阅读短文:
════════════════════
一周视角
只要每天都留意春节期间的新闻就可以发现,展示在我们面前的是无数的冒险故事和滑稽喜剧:有赖账的就有追债的,有富不安分的就有穷则思变的,有冒着风雪狂奔几千公里朝家里赶的,还有喝醉了开车的,吃得撑死的,自己放鞭炮炸死炸伤自己的……我们像是在看一部长达一个月的惊险连续剧。辛苦了一年的人们,平时压抑的,都在春节释放了;平时舍不得花的,都在春节花了;平时不敢干的,都在春节干了。
特别是放鞭炮,那才是真正的冒险。我们小时候的鞭炮,也就一些硝石粉,拌上一些木炭屑,小鞭炮可以抓在手上放。如今的鞭炮哪里是鞭炮,生产商恨不得制造手榴弹。2010年春节放鞭炮,全国炸死炸伤的总数为1万人,烧掉了央视著名的“大裤衩”。2011年全国的数据还没出来,仅北京,七天就炸死2人,炸伤388人,有炸掉眼珠的,有炸掉小拇指的。还有可怕的元宵夜在等着我们呢。没有人受得了这种噪音,但所有人都在忍受着。
我感到纳闷的是,低调的中国人,为什么一到春节期间就那么疯狂?或许是长时间压抑的心理能量寻求释放的结果?人之所以有冒险的冲动,主要原因就是不满足于日复一日的重复生活。重复就是停止,就是睡眠,就是死亡。变化才是活的表现形式。如果自己的身体不能变化,那就通过别的方式让身边的环境变化。这就是节日文化的重要功能。
中国文化缺乏冒险精神,取决于其悠久的农耕文明特点。农耕文明是一种守成文明,它的空间概念,是以身体器官的感知能力为尺度的,所有人都是小型土地共同体中的一员,都是熟悉山水田园中的一员。农耕文明内部成员,对熟悉的环境的依赖,就是农民对土地和生长的依赖,就是虫子对植被的根叶的依赖。因此,瞬息万变的城市空间,转瞬即逝的陌生人群,并不能安顿他们的灵魂。
农耕文明的时间概念,是以一年的周期为单位的,是四季轮换、周而复始、生死循环的圆形时间,而不是线性的物理时间。就像冬眠的生物一样,一年中最后的时间节点,既是结束死亡的时刻,更是等待再生的时刻。这是一个生死攸关的时刻。农耕文明成员中的每一个人,都要将这个特殊的时间,与那个特殊的身体感知空间合二为一,才会觉得心安,才会有一种归属感。此时此刻熟悉的人们团聚在一起,耗费一年积蓄的财富,也耗费一年积蓄的心理能量和身体能量,合伙在一起吃喝、炫富、散财、祭拜。任何阻止他们聚在一起的力量(交通、假期、气候,等等),都会遭到他们的顽强抵抗。朝着家乡长途狂奔的冒险故事因此而来,这是一种克服阻力、渴望聚在一起的冒险。
════════════════════
原始资料:
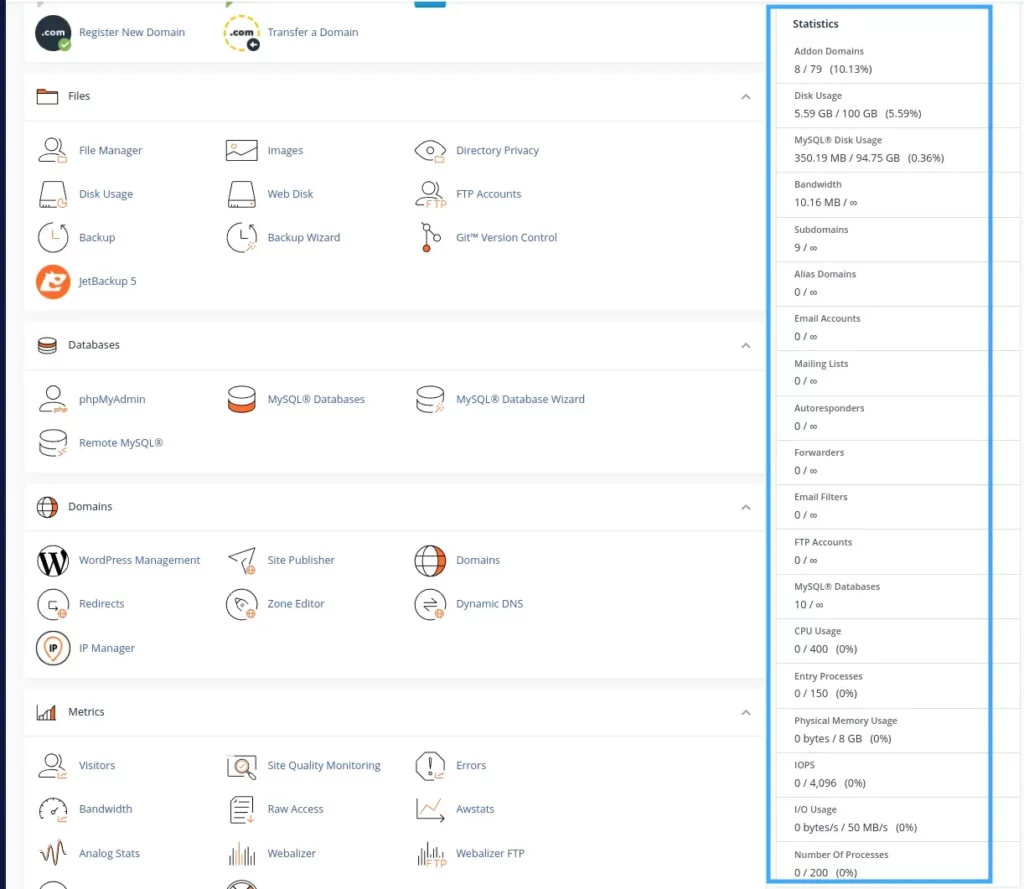
Task: Open the MySQL Database Wizard
Action: [x=520, y=398]
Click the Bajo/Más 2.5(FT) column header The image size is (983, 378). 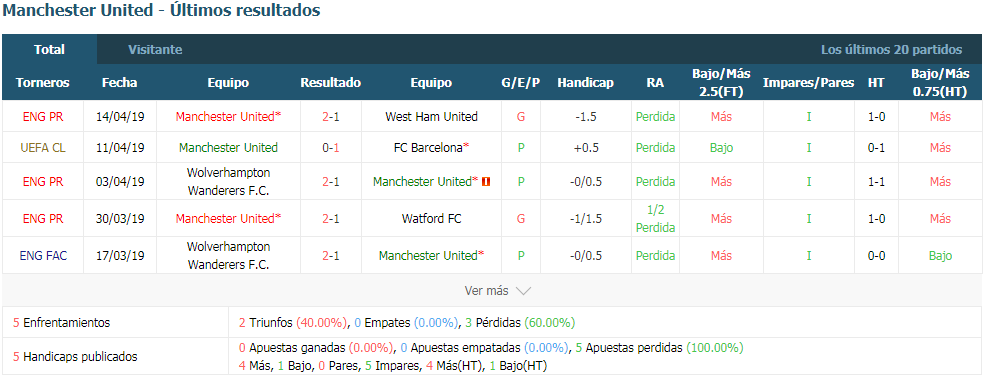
════════════════════
任务要求:
请接着谈春节的短文的最后一句往下续写。 这份清单和谈春节的短文没有关系。

完成结果:
另一种冒险,是玩复活游戏的冒险。他们要改变一年中身体和心理的禁忌状态,让整个身体和心理,集中在一个月里满足变化和复活的渴望。首先当然是大吃大喝,吃饭要吃到撑,喝酒要喝到醉。更重要的是,大家合伙吃一头猪或者一只羊,让同一头牲口分别进入到所有熟悉成员的肠胃里,产生一种合二为一的、真正融为一体的感觉,这就是团结的原始语义。乡村内部的馈赠的道理,跟一起吃喝的效果一样,一件物品在不同的人手中传递,就像一根绳子将大家拴在一起似的。
放鞭炮是特殊的冒险形式,也是一种以死亡的形式表演复活的喜剧。在平常的日子里,乡村社会只有在办红喜事(生的隐喻)和白喜事(死的隐喻)的时候,才会放鞭炮,那是将要离去的和即将到来的家族成员的特权。节日期间,这种特权才会对普通成员开放。但其基本内涵不变,同样是一种生死游戏的隐喻。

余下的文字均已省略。